People have so much more than ever! Better living standards, health and wealth.

But are they happy?

Broken families, alcholism & drugs, youth crime, unprecedented debt, aging popullation, pension crises. Unemployment - low paid employement... etc etc...

People are still encouraged to buy **** they don't need with money they don't have. There's capitalism for you.

We need a combination of social capitalism with a conscience.

I'm still optimistic about Con-Lib pact. That is where my hope is. However, I have been known to have voted for Thatcher and Blair in the past so I guess no one can be perfect... :cheesy:
 
Think about it. Interest rates @ 0.5%. Inflation at 3.4%. House prices will rise by at least 5% or more this year. They have supposedly risen by 6% in the last year.

I, honestly, don't know what is going to happen in the short/medium term. How many years does that cover, anyway. To many for me to worry about, I fear. I can't see how house prices can rise If unemployment keeps increasing,

I'm still optimistic about Con-Lib pact.

You still are? You long suffering individual :D
 
I, honestly, don't know what is going to happen in the short/medium term. How many years does that cover, anyway. To many for me to worry about, I fear. I can't see how house prices can rise If unemployment keeps increasing,



You still are? You long suffering individual :D

If I were you Splitlink, I would have no fear. I could almost a wager a bet you will at least see 7-10% inflation in your life-time. (y)

A week is a very long time in politics... :)
 
All true but for House Price crashes. House prices will double coupled with high levels of inflation to erode debt.

Savers will lose out and spenders gain. I fear we will have more of the same which will become the prescribed accepted solution.

:LOL:

keep dreaming.

hows that dollar decline you banged on about for a year against me in the hyperinflation thread?
 
:LOL:

keep dreaming.

hows that dollar decline you banged on about for a year against me in the hyperinflation thread?

The dollar has not strengthened. The Euro has weakened.

If I had to bet between the two - I would bet on the Euro recovering.

The reason for the decline of the Dollar is the twin defecits. No body is out of the woods yet. Don't be too hasty now...

Consider state of California - bigger than Greece's economy :rolleyes:
 
so the euro has weakened, but the dollar hasn't strengthened? interesting.. im sure many including the DXY would disagree a tad on that one.

your success rate in economic predication is nothing short of appalling.
 
It is not a matter of what I say or hope. :cool: I voted for Thatcher and Blair in the past so I guess no one can be perfect... :cheesy:

House prices is an economic area I specialise in, but I won't get boring and blind you with science, instead ask yourself why did house prices rise by up to 400% in the UK over the past decade? The answer is not "shortage of supply" :sleep: it was entirely due to cheap and readily available sub prime credit, backed by the MBS market, allowing ordinary dull folk to chase their dreams of becoming properdee milionaires..:rolleyes:

For you to quote, for example, the Daily Express, as a indicator of the fundamentals supporting house price inflation is absurd. The M.Media merely repeat ad nauseum the pr issued by; NAEA, Rightmove, HBOS etc.

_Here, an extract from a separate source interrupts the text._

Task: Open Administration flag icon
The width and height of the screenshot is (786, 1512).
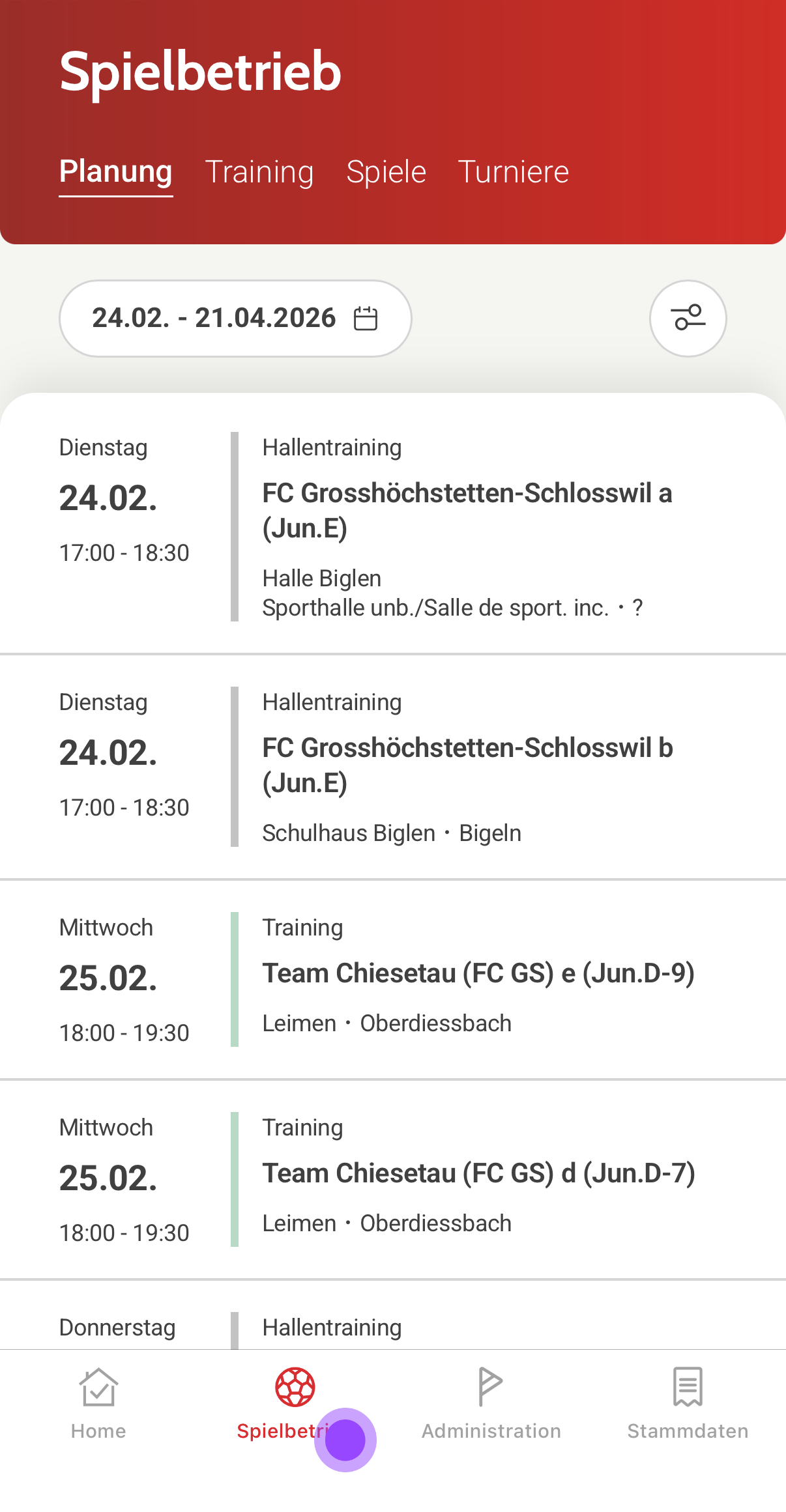Action: (490, 1387)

At a stroke (and it will have given a few of them one) buy to let numpties were killed stone dead with the Lib Con 40% tax promise on Thurs/Fri. Given that the mortgage industry is now behaving akin to the rules of the 70's-80's house price inflation is dead for decades as that cheap credit will never come back in our lifetimes in the form it was peddled. Despite the base rate being 0.5% most new mortgage rates are 6% if you have a 10% deposit, that tells you were mortgage rates are headed once base rates increase to 3%.

House price inflation can only survive in an inflationary environment with relatively full employment opportunities and positive economic outlook, neither of which will be replicated for a decade or more as stagflation is baked in and the best we can hope for (in the UK) is 2 lost decades of Jap style stagflation.

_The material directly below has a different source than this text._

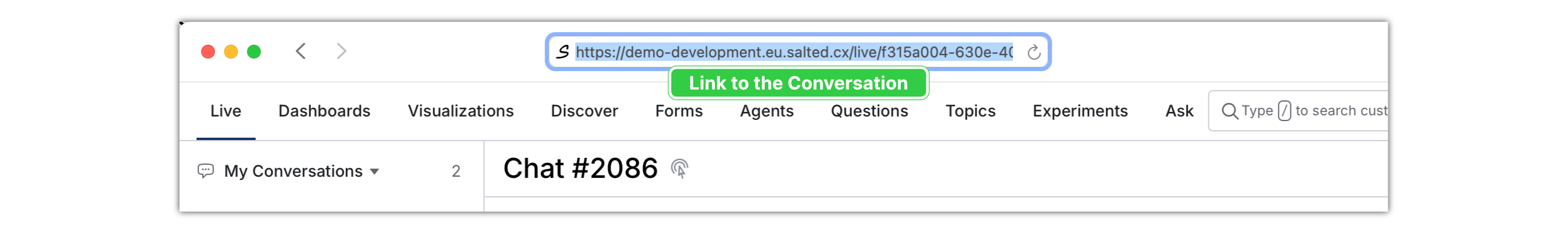Click the browser forward arrow
Screen dimensions: 1568x233
(341, 51)
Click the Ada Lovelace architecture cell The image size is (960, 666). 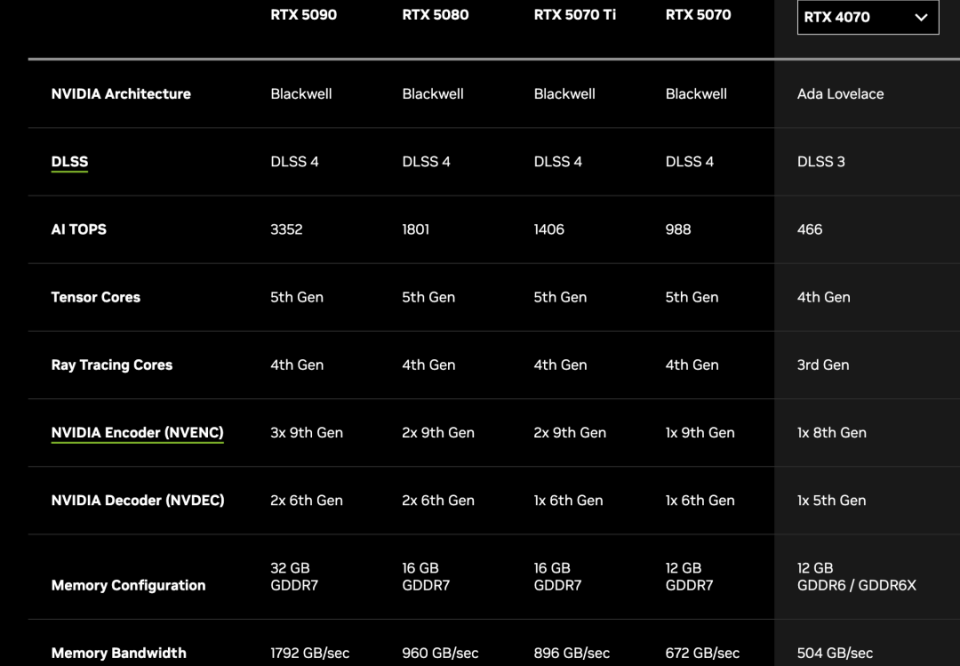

According to the ONS 29% of UK adults are economically inactive, that's 8 million. 5.2 million rely on out of work benefits arguably indicating that the real level of unemployment is circa 18%, hardly the backdrop to inspire house purchase as an investment with other people's money which has now disappeared from the market place...want a buy to let mortgage? The rate is 5% and you need 25% deposit and proof that the rental will exceed the interest only mortgage payment, deader than dead...

Facts;

There were 10,000 repos in the first Q of 2010 despite all the support from lenders and govt assistance and the boom in sale and rent back...not good...

There are, according to Rightmove, 1,000,000 plus properties for sale at any given time, yet only 30-40K are being sold per month which is 100% down on the end of the hubris in Q3/4 2007.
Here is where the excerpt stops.